# is supported on this motherboard? (Gigabyte GA-J1800N-D2H)



## timvai17 (Jul 28, 2014)

http://www.gigabyte.com/products/produc ... id=4881#ov

I was thinking to build a quiet machine and I thought to install PC-BSD 10 joules,
I would like to know that this is working on the system board LAN, chipset, audio, and support the processor.


----------



## bsdkeith (Jul 28, 2014)

*Re: is supported on this motherboard? (Gigabyte GA-J1800N-D2*

To the best of my knowledge,

Celeron - supported
USB3 - not supported yet
UEFI Bios - not supported yet
LAN - I think should be OK
Audio - I think should be OK


----------



## wblock@ (Jul 28, 2014)

*Re: is supported on this motherboard? (Gigabyte GA-J1800N-D2*

Untested by me, but the processor and basic functions should be fine: http://blog.stfu.se/freebsd-and-intel-bay-trail/.  The ASRock board in that post is about the same price as the Gigabyte, although the processor claims to be nearly twice as fast.  It also has a DVI connector and four SATA ports.  And an X1 PCIe slot.  That could make a nice small NAS.
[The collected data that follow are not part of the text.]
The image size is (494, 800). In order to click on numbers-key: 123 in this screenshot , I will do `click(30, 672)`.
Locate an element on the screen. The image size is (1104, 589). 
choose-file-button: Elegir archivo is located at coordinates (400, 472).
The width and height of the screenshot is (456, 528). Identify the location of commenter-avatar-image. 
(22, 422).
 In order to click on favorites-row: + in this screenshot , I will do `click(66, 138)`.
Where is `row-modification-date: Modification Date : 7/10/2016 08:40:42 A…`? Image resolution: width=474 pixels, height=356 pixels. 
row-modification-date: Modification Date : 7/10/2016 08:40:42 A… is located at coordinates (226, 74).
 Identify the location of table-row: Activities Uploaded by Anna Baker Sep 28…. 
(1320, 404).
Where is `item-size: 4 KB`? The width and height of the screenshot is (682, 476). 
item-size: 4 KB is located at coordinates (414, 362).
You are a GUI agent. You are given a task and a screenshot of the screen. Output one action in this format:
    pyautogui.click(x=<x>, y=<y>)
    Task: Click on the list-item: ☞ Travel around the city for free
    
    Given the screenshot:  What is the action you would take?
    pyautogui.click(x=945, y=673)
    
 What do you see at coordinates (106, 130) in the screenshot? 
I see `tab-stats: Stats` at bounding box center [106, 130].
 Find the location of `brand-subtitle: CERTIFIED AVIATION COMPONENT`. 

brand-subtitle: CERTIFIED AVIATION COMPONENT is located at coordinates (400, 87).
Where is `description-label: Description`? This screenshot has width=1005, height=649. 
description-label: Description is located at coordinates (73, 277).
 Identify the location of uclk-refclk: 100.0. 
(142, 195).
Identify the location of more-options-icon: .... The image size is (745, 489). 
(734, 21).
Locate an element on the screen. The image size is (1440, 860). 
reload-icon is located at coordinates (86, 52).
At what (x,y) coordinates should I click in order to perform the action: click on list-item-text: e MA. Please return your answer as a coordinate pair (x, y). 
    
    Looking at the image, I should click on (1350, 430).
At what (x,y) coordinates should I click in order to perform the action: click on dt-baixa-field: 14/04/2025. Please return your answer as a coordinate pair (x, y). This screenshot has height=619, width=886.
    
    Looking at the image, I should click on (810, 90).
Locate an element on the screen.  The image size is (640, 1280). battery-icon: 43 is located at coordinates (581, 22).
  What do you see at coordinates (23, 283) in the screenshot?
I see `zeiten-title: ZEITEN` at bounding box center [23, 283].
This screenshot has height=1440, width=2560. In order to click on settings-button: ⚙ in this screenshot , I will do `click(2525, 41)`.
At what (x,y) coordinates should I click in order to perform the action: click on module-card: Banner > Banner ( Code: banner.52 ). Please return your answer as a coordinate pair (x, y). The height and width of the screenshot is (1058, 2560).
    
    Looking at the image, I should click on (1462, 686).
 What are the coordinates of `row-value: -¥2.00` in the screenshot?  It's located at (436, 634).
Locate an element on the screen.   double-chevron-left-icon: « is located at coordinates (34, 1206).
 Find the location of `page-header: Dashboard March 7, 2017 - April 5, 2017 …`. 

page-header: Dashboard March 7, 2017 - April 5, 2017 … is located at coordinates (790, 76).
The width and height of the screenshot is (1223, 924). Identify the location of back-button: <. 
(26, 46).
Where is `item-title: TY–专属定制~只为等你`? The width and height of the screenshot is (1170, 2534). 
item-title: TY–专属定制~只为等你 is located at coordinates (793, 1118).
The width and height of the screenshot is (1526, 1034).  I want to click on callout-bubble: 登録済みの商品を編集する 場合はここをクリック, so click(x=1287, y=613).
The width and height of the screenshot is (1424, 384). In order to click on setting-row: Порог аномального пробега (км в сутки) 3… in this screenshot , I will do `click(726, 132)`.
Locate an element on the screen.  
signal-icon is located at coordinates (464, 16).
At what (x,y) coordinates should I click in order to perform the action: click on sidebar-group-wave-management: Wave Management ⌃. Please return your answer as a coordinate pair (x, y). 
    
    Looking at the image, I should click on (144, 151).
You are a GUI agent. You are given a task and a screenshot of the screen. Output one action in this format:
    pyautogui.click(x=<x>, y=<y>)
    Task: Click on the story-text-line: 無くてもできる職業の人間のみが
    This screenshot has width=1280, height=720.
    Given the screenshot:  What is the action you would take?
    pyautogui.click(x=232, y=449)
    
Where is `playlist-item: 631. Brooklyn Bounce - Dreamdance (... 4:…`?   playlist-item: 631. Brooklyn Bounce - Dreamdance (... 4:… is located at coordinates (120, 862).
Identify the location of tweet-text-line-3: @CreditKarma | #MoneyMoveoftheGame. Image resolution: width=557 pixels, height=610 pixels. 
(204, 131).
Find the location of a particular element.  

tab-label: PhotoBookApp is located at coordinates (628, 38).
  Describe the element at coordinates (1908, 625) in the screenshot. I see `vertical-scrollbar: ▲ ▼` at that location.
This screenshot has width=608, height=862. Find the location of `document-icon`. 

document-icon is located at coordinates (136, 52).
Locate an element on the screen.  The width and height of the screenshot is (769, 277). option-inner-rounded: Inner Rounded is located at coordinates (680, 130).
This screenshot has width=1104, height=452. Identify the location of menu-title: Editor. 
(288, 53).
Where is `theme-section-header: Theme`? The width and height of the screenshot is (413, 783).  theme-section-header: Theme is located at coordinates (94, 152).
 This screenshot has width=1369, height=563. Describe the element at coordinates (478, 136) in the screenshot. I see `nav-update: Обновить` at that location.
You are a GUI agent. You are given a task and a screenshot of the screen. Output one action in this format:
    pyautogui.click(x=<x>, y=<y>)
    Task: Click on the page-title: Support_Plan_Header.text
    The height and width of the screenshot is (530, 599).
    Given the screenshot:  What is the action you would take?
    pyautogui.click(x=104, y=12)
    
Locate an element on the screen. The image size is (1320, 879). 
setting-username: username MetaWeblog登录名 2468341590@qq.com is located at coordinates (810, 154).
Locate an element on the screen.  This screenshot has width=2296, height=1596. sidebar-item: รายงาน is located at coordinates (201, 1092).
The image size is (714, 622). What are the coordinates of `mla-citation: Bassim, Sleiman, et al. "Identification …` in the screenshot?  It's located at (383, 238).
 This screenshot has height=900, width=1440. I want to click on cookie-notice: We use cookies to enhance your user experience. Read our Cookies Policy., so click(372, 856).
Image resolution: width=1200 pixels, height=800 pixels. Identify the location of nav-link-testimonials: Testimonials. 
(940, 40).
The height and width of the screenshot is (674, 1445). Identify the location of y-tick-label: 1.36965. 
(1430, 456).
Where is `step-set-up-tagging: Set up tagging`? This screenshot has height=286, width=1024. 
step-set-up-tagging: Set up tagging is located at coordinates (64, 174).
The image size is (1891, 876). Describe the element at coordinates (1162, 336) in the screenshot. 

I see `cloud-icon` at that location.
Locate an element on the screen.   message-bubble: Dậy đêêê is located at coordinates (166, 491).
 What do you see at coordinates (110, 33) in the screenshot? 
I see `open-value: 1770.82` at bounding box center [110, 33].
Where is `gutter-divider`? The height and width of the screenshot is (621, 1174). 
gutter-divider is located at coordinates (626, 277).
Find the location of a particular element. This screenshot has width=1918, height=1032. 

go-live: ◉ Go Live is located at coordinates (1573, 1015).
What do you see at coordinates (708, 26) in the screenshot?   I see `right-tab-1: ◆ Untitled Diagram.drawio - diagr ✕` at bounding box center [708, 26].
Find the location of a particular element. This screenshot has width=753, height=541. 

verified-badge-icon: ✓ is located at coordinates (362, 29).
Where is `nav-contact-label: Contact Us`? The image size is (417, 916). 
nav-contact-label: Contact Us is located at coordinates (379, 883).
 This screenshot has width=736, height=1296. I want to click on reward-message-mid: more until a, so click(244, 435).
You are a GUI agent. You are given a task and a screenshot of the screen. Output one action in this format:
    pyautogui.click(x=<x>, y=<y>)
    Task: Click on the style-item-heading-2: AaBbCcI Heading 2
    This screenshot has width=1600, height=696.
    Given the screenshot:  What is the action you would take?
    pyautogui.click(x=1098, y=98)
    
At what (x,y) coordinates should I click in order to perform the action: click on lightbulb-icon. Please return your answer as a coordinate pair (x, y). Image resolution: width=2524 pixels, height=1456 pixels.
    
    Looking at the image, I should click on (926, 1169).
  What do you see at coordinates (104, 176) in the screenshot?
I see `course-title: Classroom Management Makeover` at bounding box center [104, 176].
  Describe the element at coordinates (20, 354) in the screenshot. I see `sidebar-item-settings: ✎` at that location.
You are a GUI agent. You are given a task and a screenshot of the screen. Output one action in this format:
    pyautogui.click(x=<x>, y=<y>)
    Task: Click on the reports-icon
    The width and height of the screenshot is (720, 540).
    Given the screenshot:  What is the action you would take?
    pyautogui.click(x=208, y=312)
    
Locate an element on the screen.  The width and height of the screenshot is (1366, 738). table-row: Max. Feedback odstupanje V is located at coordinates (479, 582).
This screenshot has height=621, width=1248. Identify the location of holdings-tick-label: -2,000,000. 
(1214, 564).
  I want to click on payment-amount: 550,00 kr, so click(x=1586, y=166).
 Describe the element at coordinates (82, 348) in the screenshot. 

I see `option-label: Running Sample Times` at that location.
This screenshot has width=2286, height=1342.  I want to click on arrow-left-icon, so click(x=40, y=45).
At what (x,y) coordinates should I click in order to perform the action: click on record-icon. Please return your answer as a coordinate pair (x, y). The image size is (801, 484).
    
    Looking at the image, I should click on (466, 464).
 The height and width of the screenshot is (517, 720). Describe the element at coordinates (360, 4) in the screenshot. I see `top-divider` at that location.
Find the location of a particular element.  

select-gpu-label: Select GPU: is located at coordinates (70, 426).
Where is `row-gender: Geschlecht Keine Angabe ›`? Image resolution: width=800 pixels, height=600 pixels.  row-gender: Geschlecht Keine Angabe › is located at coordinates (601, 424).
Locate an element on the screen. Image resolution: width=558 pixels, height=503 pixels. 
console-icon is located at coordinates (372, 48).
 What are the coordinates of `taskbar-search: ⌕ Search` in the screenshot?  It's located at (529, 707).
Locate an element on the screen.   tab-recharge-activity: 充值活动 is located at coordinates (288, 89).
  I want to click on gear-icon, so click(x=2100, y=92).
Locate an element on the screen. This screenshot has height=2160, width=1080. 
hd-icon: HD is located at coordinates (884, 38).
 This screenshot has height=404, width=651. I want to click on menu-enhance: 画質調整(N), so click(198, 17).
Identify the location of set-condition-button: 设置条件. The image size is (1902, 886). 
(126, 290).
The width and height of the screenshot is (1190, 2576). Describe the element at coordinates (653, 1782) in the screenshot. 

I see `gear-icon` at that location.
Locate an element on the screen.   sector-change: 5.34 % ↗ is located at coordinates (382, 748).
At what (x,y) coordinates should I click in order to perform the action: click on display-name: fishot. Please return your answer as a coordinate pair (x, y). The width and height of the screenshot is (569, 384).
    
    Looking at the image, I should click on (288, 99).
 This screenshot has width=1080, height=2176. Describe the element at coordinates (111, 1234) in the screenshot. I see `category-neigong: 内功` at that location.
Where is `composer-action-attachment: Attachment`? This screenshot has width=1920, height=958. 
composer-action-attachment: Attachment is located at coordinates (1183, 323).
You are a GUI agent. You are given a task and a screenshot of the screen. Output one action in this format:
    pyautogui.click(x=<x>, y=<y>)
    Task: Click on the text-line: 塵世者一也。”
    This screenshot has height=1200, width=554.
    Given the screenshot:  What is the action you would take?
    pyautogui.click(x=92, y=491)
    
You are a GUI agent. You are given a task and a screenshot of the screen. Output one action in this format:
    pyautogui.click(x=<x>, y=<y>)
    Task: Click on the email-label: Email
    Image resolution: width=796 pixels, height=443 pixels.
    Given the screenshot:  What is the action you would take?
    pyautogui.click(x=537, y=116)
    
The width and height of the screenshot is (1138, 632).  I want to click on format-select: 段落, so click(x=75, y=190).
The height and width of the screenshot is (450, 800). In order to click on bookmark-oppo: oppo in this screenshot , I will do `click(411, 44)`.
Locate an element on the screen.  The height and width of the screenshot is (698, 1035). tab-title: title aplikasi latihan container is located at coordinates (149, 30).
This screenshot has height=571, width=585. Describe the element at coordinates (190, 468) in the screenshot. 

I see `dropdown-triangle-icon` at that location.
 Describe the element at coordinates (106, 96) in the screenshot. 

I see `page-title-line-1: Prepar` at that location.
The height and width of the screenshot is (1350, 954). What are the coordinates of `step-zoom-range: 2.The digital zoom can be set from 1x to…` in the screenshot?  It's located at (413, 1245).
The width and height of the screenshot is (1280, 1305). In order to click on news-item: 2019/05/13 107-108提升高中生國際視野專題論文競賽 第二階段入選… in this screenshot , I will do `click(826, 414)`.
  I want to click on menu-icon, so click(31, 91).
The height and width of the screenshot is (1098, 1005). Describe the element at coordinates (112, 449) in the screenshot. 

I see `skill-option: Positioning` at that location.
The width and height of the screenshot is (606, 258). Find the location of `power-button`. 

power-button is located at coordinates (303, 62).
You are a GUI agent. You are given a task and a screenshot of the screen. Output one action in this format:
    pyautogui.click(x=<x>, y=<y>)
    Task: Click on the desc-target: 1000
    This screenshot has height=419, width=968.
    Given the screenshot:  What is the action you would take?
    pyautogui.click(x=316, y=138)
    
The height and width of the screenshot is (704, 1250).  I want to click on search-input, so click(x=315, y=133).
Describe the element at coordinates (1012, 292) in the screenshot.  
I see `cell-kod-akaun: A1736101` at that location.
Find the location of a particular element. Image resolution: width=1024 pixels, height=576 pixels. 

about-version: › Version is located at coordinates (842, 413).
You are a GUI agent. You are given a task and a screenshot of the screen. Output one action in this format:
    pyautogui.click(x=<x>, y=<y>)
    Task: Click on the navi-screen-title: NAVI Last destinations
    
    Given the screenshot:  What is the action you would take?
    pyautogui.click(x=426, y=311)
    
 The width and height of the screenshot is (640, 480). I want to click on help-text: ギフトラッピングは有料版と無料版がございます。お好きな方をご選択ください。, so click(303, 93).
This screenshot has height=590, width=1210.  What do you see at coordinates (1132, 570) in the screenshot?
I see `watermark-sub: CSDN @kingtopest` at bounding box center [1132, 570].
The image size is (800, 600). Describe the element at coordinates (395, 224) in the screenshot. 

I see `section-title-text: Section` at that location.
Hm, one of the ASRock reviews on Newegg says: "I bought the GA-J1800N-D2H (N82E16813128688) when it first came out and that board is not very user friendly. This board is what that board should have been."

The big question is whether the current FreeBSD Xorg port will drive the video on these processors.  Intel calls it just "HD Graphics", which seems not very useful.  The reviews of this J1900 board say "Does not have a video driver for the Intel graphics chip on the motherboard. It runs in VESA mode."  That looks like they are using the latest Xorg.


----------



## wblock@ (Jul 28, 2014)

*Re: is supported on this motherboard? (Gigabyte GA-J1800N-D2*

The USB3 should work, unless there is something unusual with that chipset.  UEFI needs to be set to boot in "legacy mode", but otherwise should not be a problem.  Ethernet on these low-priced boards is almost always Realtek, which are not great but work.


----------